Assigned task:
Below is some data; print it all back exactly.
::::
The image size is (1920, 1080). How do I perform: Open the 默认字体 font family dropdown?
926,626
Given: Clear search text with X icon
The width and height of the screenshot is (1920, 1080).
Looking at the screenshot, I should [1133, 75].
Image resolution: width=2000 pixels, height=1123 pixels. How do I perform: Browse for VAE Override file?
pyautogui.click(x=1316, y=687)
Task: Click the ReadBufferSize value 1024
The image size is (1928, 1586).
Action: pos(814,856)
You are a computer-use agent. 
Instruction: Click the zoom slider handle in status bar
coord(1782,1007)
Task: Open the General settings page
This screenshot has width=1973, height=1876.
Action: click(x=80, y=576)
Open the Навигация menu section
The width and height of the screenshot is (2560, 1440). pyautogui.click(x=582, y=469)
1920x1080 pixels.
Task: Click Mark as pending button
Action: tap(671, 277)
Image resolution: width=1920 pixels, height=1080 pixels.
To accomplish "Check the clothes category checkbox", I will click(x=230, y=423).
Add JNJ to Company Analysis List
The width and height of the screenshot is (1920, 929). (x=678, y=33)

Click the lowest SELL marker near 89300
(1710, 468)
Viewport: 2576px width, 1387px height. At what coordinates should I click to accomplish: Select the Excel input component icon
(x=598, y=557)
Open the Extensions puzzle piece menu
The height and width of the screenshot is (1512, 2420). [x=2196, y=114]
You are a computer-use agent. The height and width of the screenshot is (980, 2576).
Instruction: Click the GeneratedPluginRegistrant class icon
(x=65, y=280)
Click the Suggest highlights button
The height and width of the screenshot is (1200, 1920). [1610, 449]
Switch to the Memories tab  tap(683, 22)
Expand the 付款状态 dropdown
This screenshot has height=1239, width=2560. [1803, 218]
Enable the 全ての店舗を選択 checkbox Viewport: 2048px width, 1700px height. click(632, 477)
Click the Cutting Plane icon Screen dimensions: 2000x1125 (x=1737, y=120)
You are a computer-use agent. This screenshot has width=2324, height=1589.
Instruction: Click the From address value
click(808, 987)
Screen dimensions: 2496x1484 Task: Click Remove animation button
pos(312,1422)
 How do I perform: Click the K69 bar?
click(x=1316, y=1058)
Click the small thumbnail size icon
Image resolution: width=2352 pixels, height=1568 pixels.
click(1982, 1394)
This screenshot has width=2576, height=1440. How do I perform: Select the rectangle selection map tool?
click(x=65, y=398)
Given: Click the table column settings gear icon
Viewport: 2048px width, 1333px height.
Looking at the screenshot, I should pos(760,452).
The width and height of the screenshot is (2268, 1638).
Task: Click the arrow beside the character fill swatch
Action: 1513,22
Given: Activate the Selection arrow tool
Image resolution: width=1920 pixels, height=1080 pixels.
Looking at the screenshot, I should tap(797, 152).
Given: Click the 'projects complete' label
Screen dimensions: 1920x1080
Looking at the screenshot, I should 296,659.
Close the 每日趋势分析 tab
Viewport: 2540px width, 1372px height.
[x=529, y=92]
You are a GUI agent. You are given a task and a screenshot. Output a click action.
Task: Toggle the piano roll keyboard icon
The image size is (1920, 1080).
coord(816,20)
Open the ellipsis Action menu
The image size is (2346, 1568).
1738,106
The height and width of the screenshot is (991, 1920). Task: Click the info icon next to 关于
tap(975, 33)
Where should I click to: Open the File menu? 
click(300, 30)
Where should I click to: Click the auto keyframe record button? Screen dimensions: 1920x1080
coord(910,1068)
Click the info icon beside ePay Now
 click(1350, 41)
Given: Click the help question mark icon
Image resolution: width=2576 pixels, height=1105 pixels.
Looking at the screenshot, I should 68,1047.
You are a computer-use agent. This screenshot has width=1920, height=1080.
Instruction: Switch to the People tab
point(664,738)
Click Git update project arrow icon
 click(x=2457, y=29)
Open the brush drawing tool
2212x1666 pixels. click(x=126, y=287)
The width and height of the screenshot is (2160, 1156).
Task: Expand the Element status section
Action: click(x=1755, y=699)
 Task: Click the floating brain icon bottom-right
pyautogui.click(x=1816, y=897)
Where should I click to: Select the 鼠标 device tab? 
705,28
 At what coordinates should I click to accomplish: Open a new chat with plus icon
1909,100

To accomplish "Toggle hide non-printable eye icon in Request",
::::
Answer to this task:
The image size is (1920, 1080). How do I perform: Open the 默认字体 font family dropdown?
926,626
Given: Clear search text with X icon
The width and height of the screenshot is (1920, 1080).
Looking at the screenshot, I should [1133, 75].
Image resolution: width=2000 pixels, height=1123 pixels. How do I perform: Browse for VAE Override file?
pyautogui.click(x=1316, y=687)
Task: Click the ReadBufferSize value 1024
The image size is (1928, 1586).
Action: pos(814,856)
You are a computer-use agent. 
Instruction: Click the zoom slider handle in status bar
coord(1782,1007)
Task: Open the General settings page
This screenshot has width=1973, height=1876.
Action: click(x=80, y=576)
Open the Навигация menu section
The width and height of the screenshot is (2560, 1440). pyautogui.click(x=582, y=469)
1920x1080 pixels.
Task: Click Mark as pending button
Action: tap(671, 277)
Image resolution: width=1920 pixels, height=1080 pixels.
To accomplish "Check the clothes category checkbox", I will click(x=230, y=423).
Add JNJ to Company Analysis List
The width and height of the screenshot is (1920, 929). (x=678, y=33)

Click the lowest SELL marker near 89300
(1710, 468)
Viewport: 2576px width, 1387px height. At what coordinates should I click to accomplish: Select the Excel input component icon
(x=598, y=557)
Open the Extensions puzzle piece menu
The height and width of the screenshot is (1512, 2420). [x=2196, y=114]
You are a computer-use agent. The height and width of the screenshot is (980, 2576).
Instruction: Click the GeneratedPluginRegistrant class icon
(x=65, y=280)
Click the Suggest highlights button
The height and width of the screenshot is (1200, 1920). [1610, 449]
Switch to the Memories tab  tap(683, 22)
Expand the 付款状态 dropdown
This screenshot has height=1239, width=2560. [1803, 218]
Enable the 全ての店舗を選択 checkbox Viewport: 2048px width, 1700px height. click(632, 477)
Click the Cutting Plane icon Screen dimensions: 2000x1125 (x=1737, y=120)
You are a computer-use agent. This screenshot has width=2324, height=1589.
Instruction: Click the From address value
click(808, 987)
Screen dimensions: 2496x1484 Task: Click Remove animation button
pos(312,1422)
 How do I perform: Click the K69 bar?
click(x=1316, y=1058)
Click the small thumbnail size icon
Image resolution: width=2352 pixels, height=1568 pixels.
click(1982, 1394)
This screenshot has width=2576, height=1440. How do I perform: Select the rectangle selection map tool?
click(x=65, y=398)
Given: Click the table column settings gear icon
Viewport: 2048px width, 1333px height.
Looking at the screenshot, I should pos(760,452).
The width and height of the screenshot is (2268, 1638).
Task: Click the arrow beside the character fill swatch
Action: 1513,22
Given: Activate the Selection arrow tool
Image resolution: width=1920 pixels, height=1080 pixels.
Looking at the screenshot, I should tap(797, 152).
Given: Click the 'projects complete' label
Screen dimensions: 1920x1080
Looking at the screenshot, I should 296,659.
Close the 每日趋势分析 tab
Viewport: 2540px width, 1372px height.
[x=529, y=92]
You are a GUI agent. You are given a task and a screenshot. Output a click action.
Task: Toggle the piano roll keyboard icon
The image size is (1920, 1080).
coord(816,20)
Open the ellipsis Action menu
The image size is (2346, 1568).
1738,106
The height and width of the screenshot is (991, 1920). Task: Click the info icon next to 关于
tap(975, 33)
Where should I click to: Open the File menu? 
click(300, 30)
Where should I click to: Click the auto keyframe record button? Screen dimensions: 1920x1080
coord(910,1068)
Click the info icon beside ePay Now
 click(1350, 41)
Given: Click the help question mark icon
Image resolution: width=2576 pixels, height=1105 pixels.
Looking at the screenshot, I should 68,1047.
You are a computer-use agent. This screenshot has width=1920, height=1080.
Instruction: Switch to the People tab
point(664,738)
Click Git update project arrow icon
 click(x=2457, y=29)
Open the brush drawing tool
2212x1666 pixels. click(x=126, y=287)
The width and height of the screenshot is (2160, 1156).
Task: Expand the Element status section
Action: click(x=1755, y=699)
 Task: Click the floating brain icon bottom-right
pyautogui.click(x=1816, y=897)
Where should I click to: Select the 鼠标 device tab? 
705,28
 At what coordinates should I click to accomplish: Open a new chat with plus icon
1909,100

To accomplish "Toggle hide non-printable eye icon in Request",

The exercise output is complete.